* [Source document]:
##########

I apologize for the tortuous digression, as I now go the very substance of my article today. I would be the first to eulogize Mr. President for having the courage of his own conviction to declare his assets and how he came about them. With more years a Lecturer and 8 years as Governor of and educationally backward State like Katsina, I think the President has done pretty good for himself. Give him another 8 years as the Alfa and omega in the Federal and the Oil Minister like his anointer, he would be counting his net worth in trillions, and only God could tell where that is going to leave our country. As he is busy making his trillions, his aides and hatchet men like Adedibu and Kingibe would be counting their millions, while the great majority of   Nigerians ransack the gabbage dump to find something to eat  .

  

Declaring your set is a good thing to do, Mr. President, but in doing so there are some conclusions the nation cannot fail to draw. Americans who are as rich as some of our public figures today, hardly ever keep their wealth to themselves alone. They find a way to share and distribute it. The first question which was not addressed by our President was how much he paid by way of taxes to the State and how much did his lucky wife  pay? The second question is how much of that money was spent on public charity or in support of issues larger than their own enlightened self interest?

   

How may humanitarian non-profit organizations like the Nigerian Red Cross or the Salvation Army or some charitable Islamic Organizations did Mr. President assist in a deliberate effort  to help the poor, and to narrow the yawning gap between the rich and the poor in Katsina State in particular, and much of the Northern States where Poverty is a stark reality as we speak? How much of that wealth was ploughed back to help Katsina State meet all or part of her obligations to the poor and the downtrodden?

    

I see that one of the houses that passed on to him as a gift from his late brother was today worth 102 million Naira by conservative estimate. This is quite apart from the inheritance from his late father who was also a distinguished public figure and the first Minister of Lagos Affairs under Tafawa Balewa, way back in the early 60s. I am really amazed at the level of opulence displayed by some of our leaders with some owning as many cars as 31 vehicles and spending millions on vehicle purchase and maintenance in a terribly poor country like Nigeria.

  

I see there has been another declaration from the former Governor of Zamfara State, clearly one of the poorest States in Nigeria like Arkansas, Mississippi. Alabama, Rhode Island to mention a few. The same Alhaji has again declared assets worth millions of Naira just a few millions less than the President. If what they are telling us today is anything to go by, we have to believe that Nigeria has many more millionaires than the 50 states of America combined. If you look back on what the Paul Gettys , the Sam Walton of the Wall Mart Chains of Super Markets has done for Arkansas alone, not to talk of America as a nation, you have to wonder what kind of country Nigeria is. You see what the Bill Gates of this country, the Donald Trumps and the Oprah Winfreys of America are doing for their country, you have to wonder what our own filthy rich millionaires do with their own cash? They probably spend much of it as oppressors.

##########

* [Stored data]:
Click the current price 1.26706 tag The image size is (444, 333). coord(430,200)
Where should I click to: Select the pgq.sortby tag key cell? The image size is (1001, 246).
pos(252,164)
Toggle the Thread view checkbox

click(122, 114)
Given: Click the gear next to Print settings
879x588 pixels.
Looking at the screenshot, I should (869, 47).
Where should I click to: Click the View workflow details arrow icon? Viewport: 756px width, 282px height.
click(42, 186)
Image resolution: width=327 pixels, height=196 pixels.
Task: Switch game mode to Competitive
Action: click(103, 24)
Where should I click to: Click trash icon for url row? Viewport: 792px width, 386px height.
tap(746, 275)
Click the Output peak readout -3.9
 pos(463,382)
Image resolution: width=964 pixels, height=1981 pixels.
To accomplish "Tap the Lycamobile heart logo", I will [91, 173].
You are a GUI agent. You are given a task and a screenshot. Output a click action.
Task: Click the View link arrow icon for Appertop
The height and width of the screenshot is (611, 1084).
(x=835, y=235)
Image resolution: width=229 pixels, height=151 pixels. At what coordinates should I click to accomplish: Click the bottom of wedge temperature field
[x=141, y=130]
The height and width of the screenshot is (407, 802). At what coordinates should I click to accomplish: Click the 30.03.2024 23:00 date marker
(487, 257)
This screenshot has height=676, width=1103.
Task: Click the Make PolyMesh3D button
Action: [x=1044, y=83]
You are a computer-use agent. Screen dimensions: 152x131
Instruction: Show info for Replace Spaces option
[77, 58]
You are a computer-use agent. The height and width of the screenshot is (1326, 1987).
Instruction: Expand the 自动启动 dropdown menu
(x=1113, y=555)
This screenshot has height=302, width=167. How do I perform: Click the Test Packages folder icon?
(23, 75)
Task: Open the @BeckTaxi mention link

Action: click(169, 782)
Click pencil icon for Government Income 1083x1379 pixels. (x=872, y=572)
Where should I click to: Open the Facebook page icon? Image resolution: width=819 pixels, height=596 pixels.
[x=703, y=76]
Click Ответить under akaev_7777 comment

##########

* [Written problem 1]: Which U.S. states are named in the commentary on Nigerian leaders' asset declarations?
* [Written problem 2]: Carry on the commentary on Nigerian leaders' asset declarations past its last sentence, keeping its voice and argument.

* [Task result 1]: Arkansas, Mississippi, Alabama, Rhode Island

* [Task result 2]:
What is most disturbing is that much of these wealth by Nigerian public men are, more often than not, stolen from the bounties of our Nation, and the crumbs from our limitless Oil reserve which accounts for more than 95 per cent of Nigeria's revenues. The states that produce those oil rigs are among the most ecologically devastated in our country due to neglect and prolusion caused by oil drilling in particular and environmental degradation of the worse order.. The citizens of the Niger Delta States today are today waging a "do or die battle of conscience against the Federal Government for their unconscionable neglect of their areas and their global interest.

 

You will not find any of our multi-millionaires having any conscience about that or doing anything on their own to give back to those areas a little bit of what they have taken away from them. You go to Arkansas today, you find the handiwork of Mr. Walton on the High Ways of Arkansas and in their Museums and Recreational Centers across the  State. Not so in Nigeria. I once lived in Atlanta, Georgia for a short time, and there is no single day, you would not find imperishable legacies of Ted Turner, the founder of CNN. That individual has made Atlanta the News and electronic Media capital of the whole world,  making it possible for Atlanta to win the Olympic Games and all the trappings that go along with that status of the New York of the South. We are not just talking of the multiple taxes that these rich individuals pay to America, like Land ownership taxes, Real Estate taxes and what have you. Not so in Nigeria.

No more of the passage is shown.